# Description of the task
Convert each line of the records below into a JSON list of strings, one string per line, and leave out the blank lines.

-- Start Rows --

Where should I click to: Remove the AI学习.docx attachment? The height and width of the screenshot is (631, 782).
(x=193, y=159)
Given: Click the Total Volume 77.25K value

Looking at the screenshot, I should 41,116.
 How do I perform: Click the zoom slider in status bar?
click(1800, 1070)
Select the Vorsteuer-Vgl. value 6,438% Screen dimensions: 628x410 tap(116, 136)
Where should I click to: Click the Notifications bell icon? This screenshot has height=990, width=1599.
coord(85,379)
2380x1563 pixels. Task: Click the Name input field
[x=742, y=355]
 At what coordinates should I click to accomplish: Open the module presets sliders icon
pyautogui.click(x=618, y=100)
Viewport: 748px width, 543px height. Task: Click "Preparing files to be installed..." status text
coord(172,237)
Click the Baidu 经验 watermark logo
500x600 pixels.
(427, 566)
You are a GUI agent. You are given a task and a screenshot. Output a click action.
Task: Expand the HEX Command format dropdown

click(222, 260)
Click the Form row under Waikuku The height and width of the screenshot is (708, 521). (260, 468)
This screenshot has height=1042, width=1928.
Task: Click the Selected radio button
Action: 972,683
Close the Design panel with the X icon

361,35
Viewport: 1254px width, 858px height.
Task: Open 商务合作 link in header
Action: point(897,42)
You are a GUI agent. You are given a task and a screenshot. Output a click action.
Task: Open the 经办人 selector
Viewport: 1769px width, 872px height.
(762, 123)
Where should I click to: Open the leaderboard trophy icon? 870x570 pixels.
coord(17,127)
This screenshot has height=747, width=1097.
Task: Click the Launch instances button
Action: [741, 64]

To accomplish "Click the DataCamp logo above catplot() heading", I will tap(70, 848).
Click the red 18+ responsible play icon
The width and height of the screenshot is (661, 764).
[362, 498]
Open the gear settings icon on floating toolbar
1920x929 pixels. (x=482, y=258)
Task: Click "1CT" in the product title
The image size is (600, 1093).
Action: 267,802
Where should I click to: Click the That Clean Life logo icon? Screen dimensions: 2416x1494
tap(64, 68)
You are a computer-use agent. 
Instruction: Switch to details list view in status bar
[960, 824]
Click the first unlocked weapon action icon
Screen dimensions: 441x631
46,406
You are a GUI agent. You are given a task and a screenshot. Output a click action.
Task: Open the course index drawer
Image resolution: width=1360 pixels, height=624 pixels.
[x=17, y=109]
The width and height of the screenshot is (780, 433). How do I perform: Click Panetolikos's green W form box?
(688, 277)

-- End Rows --

# Task solution
[
  "Where should I click to: Remove the AI学习.docx attachment? The height and width of the screenshot is (631, 782).",
  "(x=193, y=159)",
  "Given: Click the Total Volume 77.25K value",
  "Looking at the screenshot, I should 41,116.",
  " How do I perform: Click the zoom slider in status bar?",
  "click(1800, 1070)",
  "Select the Vorsteuer-Vgl. value 6,438% Screen dimensions: 628x410 tap(116, 136)",
  "Where should I click to: Click the Notifications bell icon? This screenshot has height=990, width=1599.",
  "coord(85,379)",
  "2380x1563 pixels. Task: Click the Name input field",
  "[x=742, y=355]",
  " At what coordinates should I click to accomplish: Open the module presets sliders icon",
  "pyautogui.click(x=618, y=100)",
  "Viewport: 748px width, 543px height. Task: Click \"Preparing files to be installed...\" status text",
  "coord(172,237)",
  "Click the Baidu 经验 watermark logo",
  "500x600 pixels.",
  "(427, 566)",
  "You are a GUI agent. You are given a task and a screenshot. Output a click action.",
  "Task: Expand the HEX Command format dropdown",
  "click(222, 260)",
  "Click the Form row under Waikuku The height and width of the screenshot is (708, 521). (260, 468)",
  "This screenshot has height=1042, width=1928.",
  "Task: Click the Selected radio button",
  "Action: 972,683",
  "Close the Design panel with the X icon",
  "361,35",
  "Viewport: 1254px width, 858px height.",
  "Task: Open 商务合作 link in header",
  "Action: point(897,42)",
  "You are a GUI agent. You are given a task and a screenshot. Output a click action.",
  "Task: Open the 经办人 selector",
  "Viewport: 1769px width, 872px height.",
  "(762, 123)",
  "Where should I click to: Open the leaderboard trophy icon? 870x570 pixels.",
  "coord(17,127)",
  "This screenshot has height=747, width=1097.",
  "Task: Click the Launch instances button",
  "Action: [741, 64]",
  "To accomplish \"Click the DataCamp logo above catplot() heading\", I will tap(70, 848).",
  "Click the red 18+ responsible play icon",
  "The width and height of the screenshot is (661, 764).",
  "[362, 498]",
  "Open the gear settings icon on floating toolbar",
  "1920x929 pixels. (x=482, y=258)",
  "Task: Click \"1CT\" in the product title",
  "The image size is (600, 1093).",
  "Action: 267,802",
  "Where should I click to: Click the That Clean Life logo icon? Screen dimensions: 2416x1494",
  "tap(64, 68)",
  "You are a computer-use agent. ",
  "Instruction: Switch to details list view in status bar",
  "[960, 824]",
  "Click the first unlocked weapon action icon",
  "Screen dimensions: 441x631",
  "46,406",
  "You are a GUI agent. You are given a task and a screenshot. Output a click action.",
  "Task: Open the course index drawer",
  "Image resolution: width=1360 pixels, height=624 pixels.",
  "[x=17, y=109]",
  "The width and height of the screenshot is (780, 433). How do I perform: Click Panetolikos's green W form box?",
  "(688, 277)"
]